» Data for processing:
+-------+

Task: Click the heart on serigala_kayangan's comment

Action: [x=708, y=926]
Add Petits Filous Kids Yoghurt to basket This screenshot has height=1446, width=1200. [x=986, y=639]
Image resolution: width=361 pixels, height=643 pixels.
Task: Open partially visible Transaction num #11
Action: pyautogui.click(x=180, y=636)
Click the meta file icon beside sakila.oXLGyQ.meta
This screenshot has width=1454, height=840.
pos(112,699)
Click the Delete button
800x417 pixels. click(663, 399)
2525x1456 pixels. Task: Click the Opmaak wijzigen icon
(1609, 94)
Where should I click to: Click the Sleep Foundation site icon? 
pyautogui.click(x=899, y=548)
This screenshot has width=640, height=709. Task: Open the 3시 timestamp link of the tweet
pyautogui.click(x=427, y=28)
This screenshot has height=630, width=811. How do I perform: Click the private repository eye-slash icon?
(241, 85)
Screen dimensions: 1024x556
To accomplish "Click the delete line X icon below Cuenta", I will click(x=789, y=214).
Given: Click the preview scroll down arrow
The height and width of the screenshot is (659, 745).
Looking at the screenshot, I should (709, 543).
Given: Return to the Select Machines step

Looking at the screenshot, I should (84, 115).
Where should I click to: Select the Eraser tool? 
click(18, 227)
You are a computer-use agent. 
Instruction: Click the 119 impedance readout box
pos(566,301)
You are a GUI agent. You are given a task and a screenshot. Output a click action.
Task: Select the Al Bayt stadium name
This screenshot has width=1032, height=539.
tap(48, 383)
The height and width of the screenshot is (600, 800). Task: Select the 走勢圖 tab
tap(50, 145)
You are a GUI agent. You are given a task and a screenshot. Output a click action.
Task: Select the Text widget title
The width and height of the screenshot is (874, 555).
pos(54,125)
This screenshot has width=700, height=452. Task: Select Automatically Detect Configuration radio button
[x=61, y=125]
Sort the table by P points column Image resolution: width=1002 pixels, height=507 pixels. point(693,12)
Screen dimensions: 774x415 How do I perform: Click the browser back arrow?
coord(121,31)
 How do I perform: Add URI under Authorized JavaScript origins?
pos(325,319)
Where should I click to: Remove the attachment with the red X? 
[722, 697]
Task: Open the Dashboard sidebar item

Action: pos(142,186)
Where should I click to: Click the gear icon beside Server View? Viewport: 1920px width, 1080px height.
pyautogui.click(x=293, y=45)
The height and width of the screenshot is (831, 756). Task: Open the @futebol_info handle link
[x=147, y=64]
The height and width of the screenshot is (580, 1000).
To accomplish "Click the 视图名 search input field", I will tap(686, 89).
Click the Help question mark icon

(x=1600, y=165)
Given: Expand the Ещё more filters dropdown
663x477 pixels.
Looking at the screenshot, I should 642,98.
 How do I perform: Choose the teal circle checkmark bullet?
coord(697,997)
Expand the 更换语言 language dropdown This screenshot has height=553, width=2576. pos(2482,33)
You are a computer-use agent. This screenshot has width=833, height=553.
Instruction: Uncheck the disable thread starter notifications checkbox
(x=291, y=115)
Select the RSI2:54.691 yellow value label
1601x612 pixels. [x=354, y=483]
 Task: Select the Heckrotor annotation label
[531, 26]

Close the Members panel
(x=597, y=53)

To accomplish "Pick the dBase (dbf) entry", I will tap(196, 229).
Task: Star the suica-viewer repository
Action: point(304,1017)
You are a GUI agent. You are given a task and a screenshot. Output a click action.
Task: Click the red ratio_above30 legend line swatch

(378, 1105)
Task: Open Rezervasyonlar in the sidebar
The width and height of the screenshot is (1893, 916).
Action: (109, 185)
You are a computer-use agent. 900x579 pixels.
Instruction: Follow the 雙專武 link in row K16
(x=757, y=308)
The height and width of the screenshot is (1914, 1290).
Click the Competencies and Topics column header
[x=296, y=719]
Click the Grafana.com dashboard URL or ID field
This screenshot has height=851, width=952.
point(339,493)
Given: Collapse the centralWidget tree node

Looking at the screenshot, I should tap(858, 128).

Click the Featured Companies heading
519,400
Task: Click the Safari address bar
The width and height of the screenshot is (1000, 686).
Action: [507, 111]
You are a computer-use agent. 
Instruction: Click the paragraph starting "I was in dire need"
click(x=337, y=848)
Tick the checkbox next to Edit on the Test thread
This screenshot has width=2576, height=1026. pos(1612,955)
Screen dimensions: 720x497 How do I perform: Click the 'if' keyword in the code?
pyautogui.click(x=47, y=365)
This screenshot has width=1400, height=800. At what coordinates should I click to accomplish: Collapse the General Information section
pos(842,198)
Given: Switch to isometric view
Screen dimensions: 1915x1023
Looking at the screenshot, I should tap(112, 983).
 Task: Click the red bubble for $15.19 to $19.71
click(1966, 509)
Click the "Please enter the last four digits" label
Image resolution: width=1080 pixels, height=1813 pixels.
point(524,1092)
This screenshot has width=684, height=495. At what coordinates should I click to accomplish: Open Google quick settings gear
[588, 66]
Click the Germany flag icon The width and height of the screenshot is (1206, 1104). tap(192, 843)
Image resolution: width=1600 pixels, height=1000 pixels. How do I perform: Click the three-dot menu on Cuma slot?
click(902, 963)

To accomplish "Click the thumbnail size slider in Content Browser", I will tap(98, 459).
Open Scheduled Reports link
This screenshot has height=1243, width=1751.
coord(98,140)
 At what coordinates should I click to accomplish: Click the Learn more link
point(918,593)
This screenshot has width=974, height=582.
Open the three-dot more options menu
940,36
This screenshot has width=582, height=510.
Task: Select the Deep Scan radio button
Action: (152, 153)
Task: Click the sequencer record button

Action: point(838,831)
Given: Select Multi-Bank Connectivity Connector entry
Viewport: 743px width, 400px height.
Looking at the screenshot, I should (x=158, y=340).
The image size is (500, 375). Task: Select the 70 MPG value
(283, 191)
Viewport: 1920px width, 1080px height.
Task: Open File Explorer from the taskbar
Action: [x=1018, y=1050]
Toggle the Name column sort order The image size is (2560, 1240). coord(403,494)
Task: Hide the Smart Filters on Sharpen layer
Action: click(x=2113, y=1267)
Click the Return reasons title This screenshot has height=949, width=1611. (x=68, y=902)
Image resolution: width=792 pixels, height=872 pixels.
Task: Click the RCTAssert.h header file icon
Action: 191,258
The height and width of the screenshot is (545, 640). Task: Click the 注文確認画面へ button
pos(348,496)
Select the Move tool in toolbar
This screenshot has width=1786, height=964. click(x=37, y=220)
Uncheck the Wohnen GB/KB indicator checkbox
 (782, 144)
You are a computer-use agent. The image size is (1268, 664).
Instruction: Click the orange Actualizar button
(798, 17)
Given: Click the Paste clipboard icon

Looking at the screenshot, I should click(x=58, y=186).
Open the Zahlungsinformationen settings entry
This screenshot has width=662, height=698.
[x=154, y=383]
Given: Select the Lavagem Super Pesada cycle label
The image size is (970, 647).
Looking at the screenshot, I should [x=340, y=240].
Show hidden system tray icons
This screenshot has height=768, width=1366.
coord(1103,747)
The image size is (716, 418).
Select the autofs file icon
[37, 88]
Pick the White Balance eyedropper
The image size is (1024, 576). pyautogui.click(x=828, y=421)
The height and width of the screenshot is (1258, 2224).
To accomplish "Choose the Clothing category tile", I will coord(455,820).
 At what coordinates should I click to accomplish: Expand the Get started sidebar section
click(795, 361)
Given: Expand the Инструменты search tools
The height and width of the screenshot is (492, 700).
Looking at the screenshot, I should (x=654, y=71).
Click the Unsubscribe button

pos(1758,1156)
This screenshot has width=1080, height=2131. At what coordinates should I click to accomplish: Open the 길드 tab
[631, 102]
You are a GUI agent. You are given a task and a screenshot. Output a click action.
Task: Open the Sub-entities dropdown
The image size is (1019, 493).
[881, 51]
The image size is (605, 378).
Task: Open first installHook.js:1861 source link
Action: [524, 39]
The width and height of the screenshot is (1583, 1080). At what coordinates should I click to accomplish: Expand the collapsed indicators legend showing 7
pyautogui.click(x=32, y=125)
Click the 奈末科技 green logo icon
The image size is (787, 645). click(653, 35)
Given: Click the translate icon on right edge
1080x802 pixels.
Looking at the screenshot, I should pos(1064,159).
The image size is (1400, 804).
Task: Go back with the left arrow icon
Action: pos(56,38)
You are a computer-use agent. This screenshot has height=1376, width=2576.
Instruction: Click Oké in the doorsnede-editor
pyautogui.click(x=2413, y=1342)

+-------+

» Your objective: Return the lines of the listing above that run from the line containing "Uncheck the Wohnen GB/KB indicator checkbox" through the line containing "click(795, 361)", both included, and nothing else.

» Expected output:
Uncheck the Wohnen GB/KB indicator checkbox
 (782, 144)
You are a computer-use agent. The image size is (1268, 664).
Instruction: Click the orange Actualizar button
(798, 17)
Given: Click the Paste clipboard icon

Looking at the screenshot, I should click(x=58, y=186).
Open the Zahlungsinformationen settings entry
This screenshot has width=662, height=698.
[x=154, y=383]
Given: Select the Lavagem Super Pesada cycle label
The image size is (970, 647).
Looking at the screenshot, I should [x=340, y=240].
Show hidden system tray icons
This screenshot has height=768, width=1366.
coord(1103,747)
The image size is (716, 418).
Select the autofs file icon
[37, 88]
Pick the White Balance eyedropper
The image size is (1024, 576). pyautogui.click(x=828, y=421)
The height and width of the screenshot is (1258, 2224).
To accomplish "Choose the Clothing category tile", I will coord(455,820).
 At what coordinates should I click to accomplish: Expand the Get started sidebar section
click(795, 361)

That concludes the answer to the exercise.